Typhoon Hagibis made landfall in Shizuoka prefecture, southwest of Tokyo, around 7 pm local time (10:00 UTC) on Saturday.
The typhoon, expected to be the worst to have hit the country in six decades, lashed the country's eastern coast with heavy rains most of the day.
Noncompulsory evacuation orders have been issued to roughly 600,000 people, according to public broadcaster NHK.
Hagibis has caused landslides and flooding, while an 5.7-magnitude earthquake was reported in Chiba, east of Tokyo.
One person was killed in the city of Ichihara, east of Tokyo, before the storm hit land, with local media saying he had been in a vehicle that overturned.

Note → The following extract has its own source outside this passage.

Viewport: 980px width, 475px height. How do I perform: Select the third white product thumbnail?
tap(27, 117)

Hagibis has already caused major disruption to transport services, as well as sporting events in the country. Two Rugby World Cup matches have been canceled and qualifying at the Japanese Grand Prix at the Suzuka circuit, five hours to the south of the capital, has been postponed. In excess of 1,600 flights have been grounded as Japan comes to a virtual standstill.
The Japan Meteorological Agency (JMA) warned of dangerously heavy rainfall in Tokyo and surrounding prefectures, including Gunma, Saitama and Kanagawa.

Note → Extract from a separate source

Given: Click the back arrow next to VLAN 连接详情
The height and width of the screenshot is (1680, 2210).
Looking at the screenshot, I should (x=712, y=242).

"Be ready for rainfall of the kind that you have never experienced," said meteorological agency official Yasushi Kajihara, adding that parts of the country usually safe from typhoons might prove vulnerable this time.
"Take all measures necessary to save your life," he said.
Tokyo braces for Hagibis
Hagibis, which means "speed" in Filipino, hurtled towards the Japanese capital with winds expected to reach maximum speeds of 216 kilometers per hour (134 miles per hour), JMA said.

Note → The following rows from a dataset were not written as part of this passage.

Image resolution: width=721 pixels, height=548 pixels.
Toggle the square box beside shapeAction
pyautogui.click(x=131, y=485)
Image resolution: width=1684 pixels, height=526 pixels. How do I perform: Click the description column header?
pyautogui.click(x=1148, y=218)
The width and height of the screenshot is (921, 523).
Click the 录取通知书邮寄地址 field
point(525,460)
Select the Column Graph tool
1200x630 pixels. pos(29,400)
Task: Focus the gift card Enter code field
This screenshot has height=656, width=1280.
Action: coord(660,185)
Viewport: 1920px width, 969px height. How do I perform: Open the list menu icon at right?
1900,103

The JMA forecast up to 80 centimeters (31.5 inches) of rainfall.
People stocked up on water and food ahead of anticipated power outages.
Prime Minister Shinzo Abe's Cabinet hosted a disaster management meeting Friday. He said 17,000 police and military forces were ready to be deployed to ensure the safety of citizens.
"The typhoon could cause power outages, damage to infrastructure and significantly affect people's lives," Abe said.
Japan receives approximately 20 typhoons per year, but it is not very common for Tokyo to be affected.
Hagibis is approaching just weeks after another powerful storm, Typhoon Faxai , resulted in two deaths and dozens of injuries in the city of Chiba.
The typhoon that hit the Tokyo area 61 years ago resulted in more than 1,000 deaths, as well as causing 500,000 houses to be flooded.